2025 marks 100 years of Fischer-Tropsch innovation - and the timing couldn’t be more pivotal

Fischer-Tropsch (FT) synthesis is a chemical process that converts a mixture of carbon monoxide and hydrogen (syngas) into liquid hydrocarbons, which can be upgraded to produce fuels like kerosene and diesel, and other valuable chemicals. As aviation faces mounting pressure to decarbonise, sustainable aviation fuel (SAF) has emerged as one notable solution. Technologies like FT CANS™, developed by Johnson Matthey and bp, uses FT synthesis to produce synthetic paraffinic kerosene (SPK) which can be blended with conventional jet fuel to make SAF. This technology is ready now to help scale SAF efficiently and flexibly to meet ambitious global climate goals.

Add to this the game-changing development of synthesised aromatic kerosene (SAK) via the BioForming® S2A process (developed by Virent in collaboration with Johnson Matthey), and we’re looking at the possibility of drop-in fully synthetic SAF - already demonstrated by Virgin Atlantic’s transatlantic flight in 2023. That flight used 12% SAK, produced by Virent, and 88% SPK to create a fully synthetic SAF which required no blending with conventional jet fuel before use.

::::::::

EXERCISES:
A – According to the article on Fischer-Tropsch synthesis, what proportions of SAK and SPK made up the fuel for Virgin Atlantic's 2023 transatlantic flight?
B – Pick up the article on Fischer-Tropsch synthesis after its last sentence and continue it.
The lines below have no connection to the article on Fischer-Tropsch synthesis.

DATA EXCERPT:
::::::::

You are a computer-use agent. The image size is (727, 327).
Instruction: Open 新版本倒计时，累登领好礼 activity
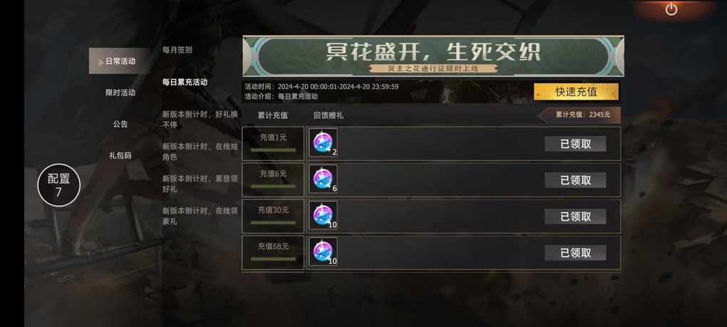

::::::::

THE REPLIES:
A – 12% SAK and 88% SPK.

B –
To this end, Fischer-Tropsch technology, first discovered in 1925, now finds itself at the heart of the conversation around aviation’s sustainable future 100 years later!

Celebrating 100 years of Fischer-Tropsch: A century of innovation fuelling a lower carbon future

A milestone year for a century-old innovation

As the aviation industry works toward net-zero targets, 2025 offers a moment of powerful reflection and opportunity - it marks 100 years since the invention of Fischer-Tropsch (FT) technology. Originally developed in 1925 by German chemists Franz Fischer and Hans Tropsch, this method of converting carbon-rich feedstocks into liquid hydrocarbons is now one of the key solutions to the global push toward sustainable aviation. Today, that same FT process is being reimagined and refined to address one of the most challenging sectors in decarbonisation: aviation.

The SAF imperative: Urgency meets opportunity

Aviation currently accounts for around 2.5% of global greenhouse gas emissions, and this share is expected to grow unless bold decarbonisation measures are adopted. SAF offers one of the most promising pathways forward, as it provides a lower-carbon alternative to conventional jet fuel – and, crucially, one that doesn't require retrofitting existing aircraft or fuelling infrastructure. Among the most exciting developments in this space is FT CANS technology, a modern evolution of the FT process codeveloped by Johnson Matthey and bp. Its compact, modular design makes it highly scalable and adaptable, from regional hubs to full-scale production plants.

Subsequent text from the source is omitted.